Transcribe, exactly as they appear, only the lines from the one holding "Instruction: Click the" through the end of the entries below.

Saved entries
_ _ _ _

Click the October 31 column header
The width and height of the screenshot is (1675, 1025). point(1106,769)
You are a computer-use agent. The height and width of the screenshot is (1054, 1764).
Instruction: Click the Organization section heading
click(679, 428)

_ _ _ _

-- Solution below --
Instruction: Click the Organization section heading
click(679, 428)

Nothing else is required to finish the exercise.